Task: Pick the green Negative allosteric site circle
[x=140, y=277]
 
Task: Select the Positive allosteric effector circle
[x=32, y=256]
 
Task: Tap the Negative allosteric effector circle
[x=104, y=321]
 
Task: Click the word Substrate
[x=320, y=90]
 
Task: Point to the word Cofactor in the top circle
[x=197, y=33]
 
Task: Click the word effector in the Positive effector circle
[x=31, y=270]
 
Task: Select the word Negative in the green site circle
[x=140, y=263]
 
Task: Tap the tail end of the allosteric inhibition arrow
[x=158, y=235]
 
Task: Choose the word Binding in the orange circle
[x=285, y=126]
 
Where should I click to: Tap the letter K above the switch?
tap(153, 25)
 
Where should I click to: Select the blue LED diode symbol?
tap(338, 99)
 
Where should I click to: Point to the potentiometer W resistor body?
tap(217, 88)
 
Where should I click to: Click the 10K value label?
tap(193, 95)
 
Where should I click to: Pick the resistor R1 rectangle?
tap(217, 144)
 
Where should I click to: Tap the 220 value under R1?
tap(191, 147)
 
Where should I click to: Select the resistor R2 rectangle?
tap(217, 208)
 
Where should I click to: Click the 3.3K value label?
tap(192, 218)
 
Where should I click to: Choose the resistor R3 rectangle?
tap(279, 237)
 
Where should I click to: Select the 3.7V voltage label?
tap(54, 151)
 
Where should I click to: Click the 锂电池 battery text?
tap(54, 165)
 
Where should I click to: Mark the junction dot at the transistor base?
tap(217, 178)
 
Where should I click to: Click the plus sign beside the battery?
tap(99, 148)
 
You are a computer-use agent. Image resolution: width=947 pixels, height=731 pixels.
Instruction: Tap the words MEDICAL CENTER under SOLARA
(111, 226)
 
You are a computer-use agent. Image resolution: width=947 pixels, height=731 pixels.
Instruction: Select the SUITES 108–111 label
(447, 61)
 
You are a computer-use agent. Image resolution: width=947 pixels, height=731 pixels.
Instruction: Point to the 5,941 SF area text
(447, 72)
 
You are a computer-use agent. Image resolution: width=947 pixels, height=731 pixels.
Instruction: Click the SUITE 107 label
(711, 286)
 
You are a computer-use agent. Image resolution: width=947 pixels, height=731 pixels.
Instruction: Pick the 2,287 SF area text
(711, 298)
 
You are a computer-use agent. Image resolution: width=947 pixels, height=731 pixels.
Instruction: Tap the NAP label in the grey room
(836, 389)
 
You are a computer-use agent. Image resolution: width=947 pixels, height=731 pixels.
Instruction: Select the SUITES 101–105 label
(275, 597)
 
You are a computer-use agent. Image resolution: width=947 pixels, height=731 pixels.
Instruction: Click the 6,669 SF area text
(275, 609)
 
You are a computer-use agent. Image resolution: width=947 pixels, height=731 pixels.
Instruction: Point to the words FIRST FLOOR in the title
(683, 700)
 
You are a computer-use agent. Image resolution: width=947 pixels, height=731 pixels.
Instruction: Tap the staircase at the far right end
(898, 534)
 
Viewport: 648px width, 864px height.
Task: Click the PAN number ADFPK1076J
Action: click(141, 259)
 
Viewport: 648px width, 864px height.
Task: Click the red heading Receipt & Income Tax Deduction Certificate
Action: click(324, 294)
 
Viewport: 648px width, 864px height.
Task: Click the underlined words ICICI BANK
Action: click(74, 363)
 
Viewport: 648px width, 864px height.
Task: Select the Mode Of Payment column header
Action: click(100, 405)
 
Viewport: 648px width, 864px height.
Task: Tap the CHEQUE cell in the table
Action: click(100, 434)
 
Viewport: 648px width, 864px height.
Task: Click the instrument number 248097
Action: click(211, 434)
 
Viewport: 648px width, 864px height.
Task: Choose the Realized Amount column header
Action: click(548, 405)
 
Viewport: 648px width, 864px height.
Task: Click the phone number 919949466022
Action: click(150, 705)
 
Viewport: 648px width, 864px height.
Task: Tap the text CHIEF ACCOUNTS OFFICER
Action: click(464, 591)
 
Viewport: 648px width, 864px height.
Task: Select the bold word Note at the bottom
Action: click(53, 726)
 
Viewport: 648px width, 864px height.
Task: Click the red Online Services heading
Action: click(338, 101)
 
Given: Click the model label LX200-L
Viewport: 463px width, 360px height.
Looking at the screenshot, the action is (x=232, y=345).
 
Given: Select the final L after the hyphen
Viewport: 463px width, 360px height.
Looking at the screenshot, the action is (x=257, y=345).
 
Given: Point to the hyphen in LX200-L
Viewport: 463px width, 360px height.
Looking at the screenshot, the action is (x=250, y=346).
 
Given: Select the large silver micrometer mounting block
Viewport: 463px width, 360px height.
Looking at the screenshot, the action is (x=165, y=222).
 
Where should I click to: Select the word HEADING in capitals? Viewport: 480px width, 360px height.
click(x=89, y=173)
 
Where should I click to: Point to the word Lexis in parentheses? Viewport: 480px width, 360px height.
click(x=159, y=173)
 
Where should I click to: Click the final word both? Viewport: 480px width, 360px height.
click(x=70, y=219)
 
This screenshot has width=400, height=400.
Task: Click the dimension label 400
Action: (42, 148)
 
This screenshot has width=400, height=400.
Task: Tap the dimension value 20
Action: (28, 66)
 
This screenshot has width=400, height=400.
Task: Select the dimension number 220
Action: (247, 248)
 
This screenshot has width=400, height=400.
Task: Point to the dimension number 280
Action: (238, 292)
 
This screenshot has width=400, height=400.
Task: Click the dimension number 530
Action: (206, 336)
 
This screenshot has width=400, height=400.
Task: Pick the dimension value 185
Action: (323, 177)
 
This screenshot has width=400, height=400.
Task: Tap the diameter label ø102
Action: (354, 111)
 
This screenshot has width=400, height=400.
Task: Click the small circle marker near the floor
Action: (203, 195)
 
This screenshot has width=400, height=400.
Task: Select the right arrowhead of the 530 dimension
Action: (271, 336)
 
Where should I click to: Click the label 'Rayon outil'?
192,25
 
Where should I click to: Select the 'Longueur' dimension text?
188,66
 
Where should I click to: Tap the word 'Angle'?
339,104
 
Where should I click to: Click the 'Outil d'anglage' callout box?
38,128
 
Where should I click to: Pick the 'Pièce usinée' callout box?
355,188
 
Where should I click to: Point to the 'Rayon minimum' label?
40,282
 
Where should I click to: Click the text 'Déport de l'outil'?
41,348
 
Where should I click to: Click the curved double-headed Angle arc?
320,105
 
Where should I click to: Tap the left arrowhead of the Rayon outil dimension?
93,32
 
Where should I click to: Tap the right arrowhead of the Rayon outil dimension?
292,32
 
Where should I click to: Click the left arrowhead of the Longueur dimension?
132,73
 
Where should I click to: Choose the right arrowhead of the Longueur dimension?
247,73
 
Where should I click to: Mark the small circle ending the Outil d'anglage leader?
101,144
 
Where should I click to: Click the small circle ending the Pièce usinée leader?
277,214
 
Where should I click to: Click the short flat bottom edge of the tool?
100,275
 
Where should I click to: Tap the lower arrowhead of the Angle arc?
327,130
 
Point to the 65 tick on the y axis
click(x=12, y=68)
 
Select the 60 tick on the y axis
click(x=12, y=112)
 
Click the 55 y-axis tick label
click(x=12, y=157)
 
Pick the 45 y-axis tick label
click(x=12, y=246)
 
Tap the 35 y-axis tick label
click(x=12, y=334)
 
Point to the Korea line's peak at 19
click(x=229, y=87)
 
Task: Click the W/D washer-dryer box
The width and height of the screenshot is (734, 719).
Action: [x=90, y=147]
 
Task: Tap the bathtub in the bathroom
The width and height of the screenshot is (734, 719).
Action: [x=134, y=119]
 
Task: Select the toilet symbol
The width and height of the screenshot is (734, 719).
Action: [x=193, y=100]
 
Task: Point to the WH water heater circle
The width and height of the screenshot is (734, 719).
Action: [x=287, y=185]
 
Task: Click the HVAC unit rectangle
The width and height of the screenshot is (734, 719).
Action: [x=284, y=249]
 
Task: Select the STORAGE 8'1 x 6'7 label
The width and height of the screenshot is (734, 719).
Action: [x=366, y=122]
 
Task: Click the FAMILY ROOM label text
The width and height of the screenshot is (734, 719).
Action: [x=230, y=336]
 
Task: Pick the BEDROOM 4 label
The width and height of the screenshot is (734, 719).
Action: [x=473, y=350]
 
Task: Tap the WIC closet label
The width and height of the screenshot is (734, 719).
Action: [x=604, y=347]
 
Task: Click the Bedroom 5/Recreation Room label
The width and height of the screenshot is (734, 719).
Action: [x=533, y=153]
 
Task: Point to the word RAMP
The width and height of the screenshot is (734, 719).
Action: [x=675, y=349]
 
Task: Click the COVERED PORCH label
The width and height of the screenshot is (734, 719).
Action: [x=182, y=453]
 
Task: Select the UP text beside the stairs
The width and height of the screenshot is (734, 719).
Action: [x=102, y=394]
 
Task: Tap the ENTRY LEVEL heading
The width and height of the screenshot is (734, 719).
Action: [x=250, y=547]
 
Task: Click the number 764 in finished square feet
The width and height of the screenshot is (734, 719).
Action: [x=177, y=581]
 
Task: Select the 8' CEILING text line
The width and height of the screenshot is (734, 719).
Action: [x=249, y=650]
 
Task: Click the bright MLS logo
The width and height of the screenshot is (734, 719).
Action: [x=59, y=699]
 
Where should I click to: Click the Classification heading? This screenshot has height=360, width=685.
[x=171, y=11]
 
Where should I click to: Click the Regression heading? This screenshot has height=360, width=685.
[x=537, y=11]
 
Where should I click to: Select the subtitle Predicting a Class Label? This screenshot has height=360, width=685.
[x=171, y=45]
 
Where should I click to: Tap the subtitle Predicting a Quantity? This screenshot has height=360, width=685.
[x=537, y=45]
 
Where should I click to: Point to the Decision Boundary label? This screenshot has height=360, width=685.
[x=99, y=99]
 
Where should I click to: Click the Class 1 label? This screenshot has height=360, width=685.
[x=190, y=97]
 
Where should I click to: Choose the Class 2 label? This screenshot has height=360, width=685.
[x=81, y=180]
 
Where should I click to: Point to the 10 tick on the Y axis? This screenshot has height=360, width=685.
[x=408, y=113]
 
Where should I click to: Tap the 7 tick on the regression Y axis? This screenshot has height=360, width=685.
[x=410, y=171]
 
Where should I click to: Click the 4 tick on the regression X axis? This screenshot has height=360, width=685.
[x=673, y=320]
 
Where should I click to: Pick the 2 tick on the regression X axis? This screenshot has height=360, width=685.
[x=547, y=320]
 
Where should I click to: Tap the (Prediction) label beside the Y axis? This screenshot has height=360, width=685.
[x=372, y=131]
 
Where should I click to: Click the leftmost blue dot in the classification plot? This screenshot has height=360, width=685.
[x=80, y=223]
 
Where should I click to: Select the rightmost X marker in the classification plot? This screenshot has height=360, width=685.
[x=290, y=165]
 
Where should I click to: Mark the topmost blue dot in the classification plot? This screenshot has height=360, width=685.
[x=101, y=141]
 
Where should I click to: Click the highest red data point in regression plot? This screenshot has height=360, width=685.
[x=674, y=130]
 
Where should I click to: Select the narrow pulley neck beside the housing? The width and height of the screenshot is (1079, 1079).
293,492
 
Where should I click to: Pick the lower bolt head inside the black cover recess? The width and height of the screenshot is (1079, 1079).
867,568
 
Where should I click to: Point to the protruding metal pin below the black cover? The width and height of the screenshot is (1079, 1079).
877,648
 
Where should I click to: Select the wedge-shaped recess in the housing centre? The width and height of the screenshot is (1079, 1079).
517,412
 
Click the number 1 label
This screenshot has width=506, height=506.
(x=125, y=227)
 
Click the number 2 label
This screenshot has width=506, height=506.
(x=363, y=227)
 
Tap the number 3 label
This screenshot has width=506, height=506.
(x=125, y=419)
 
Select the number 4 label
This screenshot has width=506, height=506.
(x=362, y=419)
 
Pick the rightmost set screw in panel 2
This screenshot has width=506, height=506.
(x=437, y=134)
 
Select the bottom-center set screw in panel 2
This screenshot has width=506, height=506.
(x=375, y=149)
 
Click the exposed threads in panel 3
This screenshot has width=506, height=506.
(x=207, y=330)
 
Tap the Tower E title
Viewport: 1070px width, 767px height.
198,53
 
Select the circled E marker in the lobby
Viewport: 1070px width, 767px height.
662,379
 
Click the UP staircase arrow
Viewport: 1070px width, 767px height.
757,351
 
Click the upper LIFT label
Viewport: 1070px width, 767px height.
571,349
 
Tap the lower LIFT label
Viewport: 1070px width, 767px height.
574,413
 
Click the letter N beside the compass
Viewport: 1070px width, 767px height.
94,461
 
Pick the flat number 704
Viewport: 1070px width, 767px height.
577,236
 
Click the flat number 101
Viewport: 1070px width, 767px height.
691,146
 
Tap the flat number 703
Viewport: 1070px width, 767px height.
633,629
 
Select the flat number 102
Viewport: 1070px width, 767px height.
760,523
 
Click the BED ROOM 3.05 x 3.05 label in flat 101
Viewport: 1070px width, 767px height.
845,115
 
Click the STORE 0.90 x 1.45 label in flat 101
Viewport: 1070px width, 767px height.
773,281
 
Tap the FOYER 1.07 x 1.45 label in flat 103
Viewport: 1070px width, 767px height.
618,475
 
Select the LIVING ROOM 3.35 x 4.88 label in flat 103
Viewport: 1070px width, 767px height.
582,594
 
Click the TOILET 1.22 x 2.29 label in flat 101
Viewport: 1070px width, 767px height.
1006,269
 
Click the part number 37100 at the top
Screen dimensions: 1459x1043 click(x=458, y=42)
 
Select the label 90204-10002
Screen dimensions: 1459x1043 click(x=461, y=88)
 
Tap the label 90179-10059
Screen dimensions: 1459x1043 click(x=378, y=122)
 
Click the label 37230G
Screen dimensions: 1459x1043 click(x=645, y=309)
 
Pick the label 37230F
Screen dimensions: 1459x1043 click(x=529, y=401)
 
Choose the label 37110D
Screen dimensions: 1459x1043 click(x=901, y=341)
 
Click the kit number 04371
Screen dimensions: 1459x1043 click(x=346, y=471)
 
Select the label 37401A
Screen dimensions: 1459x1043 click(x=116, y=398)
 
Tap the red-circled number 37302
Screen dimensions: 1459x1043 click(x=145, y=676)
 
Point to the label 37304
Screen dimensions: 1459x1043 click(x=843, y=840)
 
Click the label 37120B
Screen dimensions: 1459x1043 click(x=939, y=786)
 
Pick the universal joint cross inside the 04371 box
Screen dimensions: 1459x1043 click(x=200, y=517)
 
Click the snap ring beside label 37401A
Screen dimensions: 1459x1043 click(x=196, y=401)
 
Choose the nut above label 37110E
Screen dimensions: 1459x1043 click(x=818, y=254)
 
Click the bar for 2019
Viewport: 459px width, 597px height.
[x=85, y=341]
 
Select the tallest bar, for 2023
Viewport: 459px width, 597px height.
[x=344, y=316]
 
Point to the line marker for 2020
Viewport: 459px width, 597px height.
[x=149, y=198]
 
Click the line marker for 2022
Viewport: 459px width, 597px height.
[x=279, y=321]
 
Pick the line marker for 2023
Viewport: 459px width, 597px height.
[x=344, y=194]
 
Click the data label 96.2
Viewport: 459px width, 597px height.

***

* _Given task_
Please show every line of the rows above that contains the word "LIFT", copied in full; case counts.

* _Solved exercise_
Click the upper LIFT label
Tap the lower LIFT label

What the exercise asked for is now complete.